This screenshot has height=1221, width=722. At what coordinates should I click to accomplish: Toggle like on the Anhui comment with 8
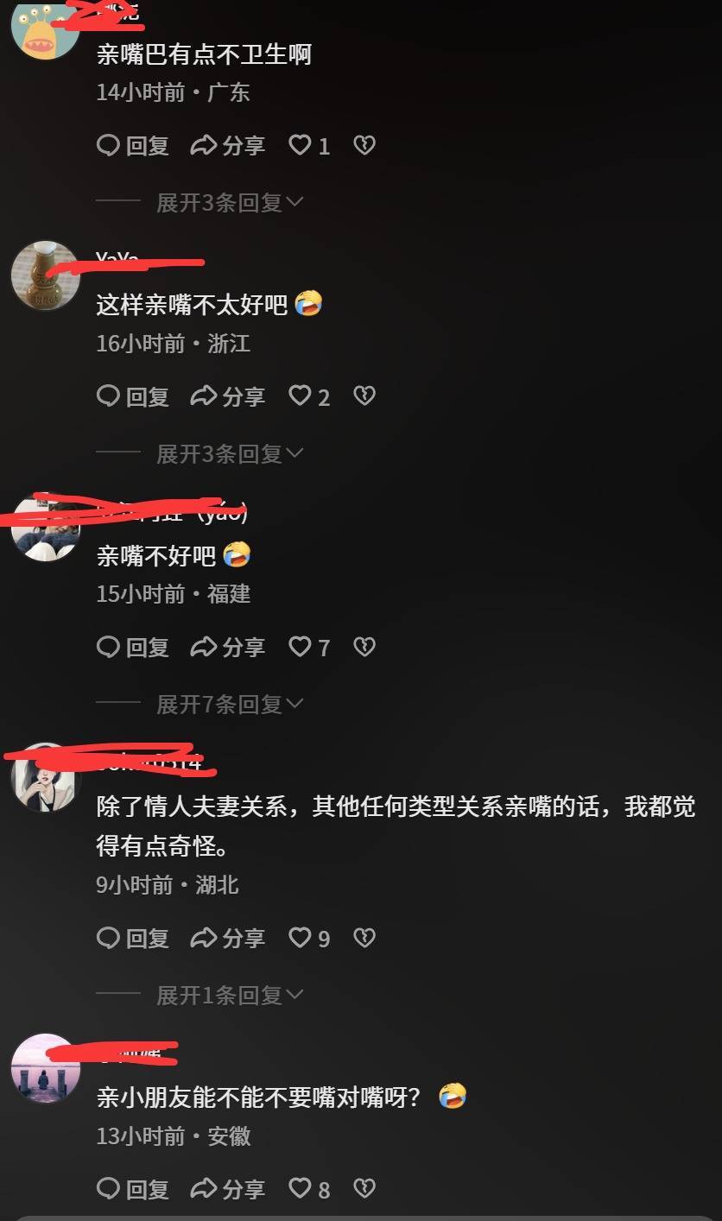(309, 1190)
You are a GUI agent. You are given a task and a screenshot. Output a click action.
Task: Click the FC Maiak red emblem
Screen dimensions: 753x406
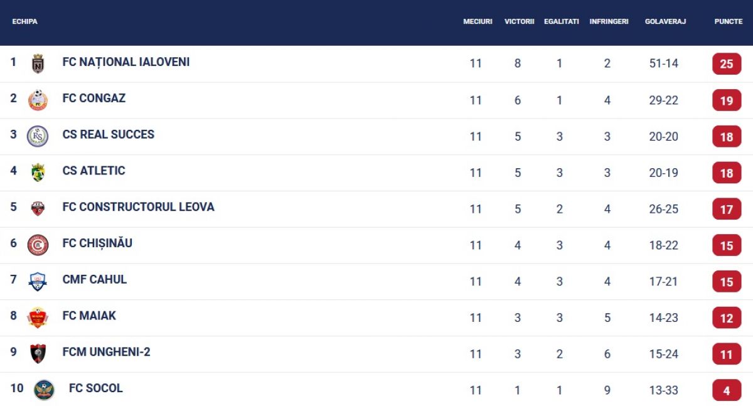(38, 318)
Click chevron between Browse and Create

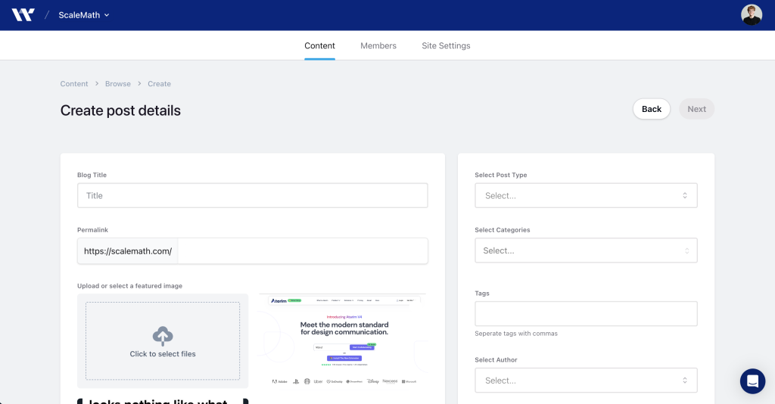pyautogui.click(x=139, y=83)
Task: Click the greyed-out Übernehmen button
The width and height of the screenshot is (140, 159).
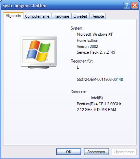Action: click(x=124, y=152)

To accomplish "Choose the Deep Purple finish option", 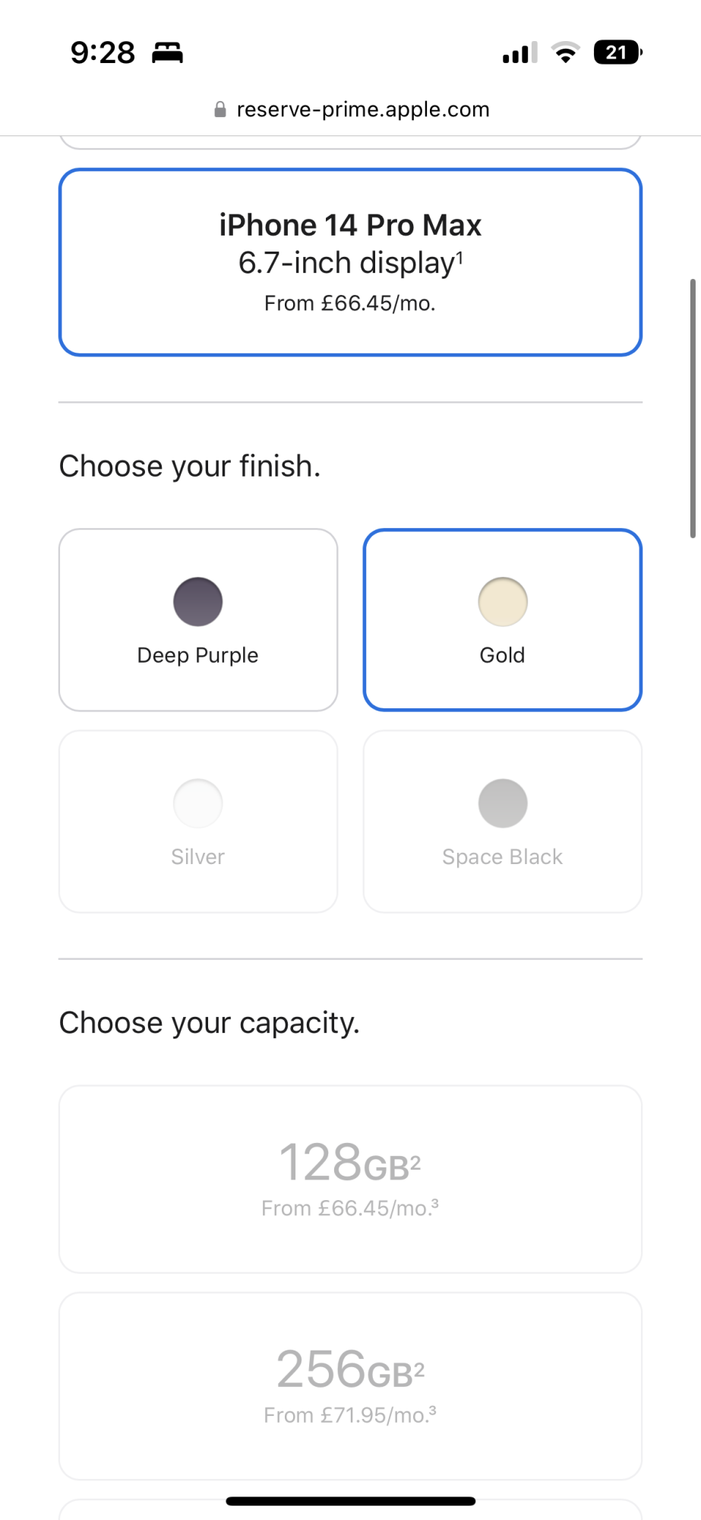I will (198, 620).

Zu befolgende Anweisung: Stelle die Zeilen vom Anfang bis einschließlich der Zeile mit „pyautogui.click(x=139, y=83)“ als nummerierte Liste dar und lass dabei Leerzeilen weg. Die Bilder sollen in der Antwort nicht vorkommen.

Ergebnis der Aufgabe:
1. This screenshot has height=1221, width=722. At what coordinates should I click to accomplish: Toggle like on the Anhui comment with 8
2. (309, 1190)
3. You are a GUI agent. You are given a task and a screenshot. Output a click action.
4. Task: Click the FC Maiak red emblem
5. Screen dimensions: 753x406
6. (38, 318)
7. Click chevron between Browse and Create
8. pyautogui.click(x=139, y=83)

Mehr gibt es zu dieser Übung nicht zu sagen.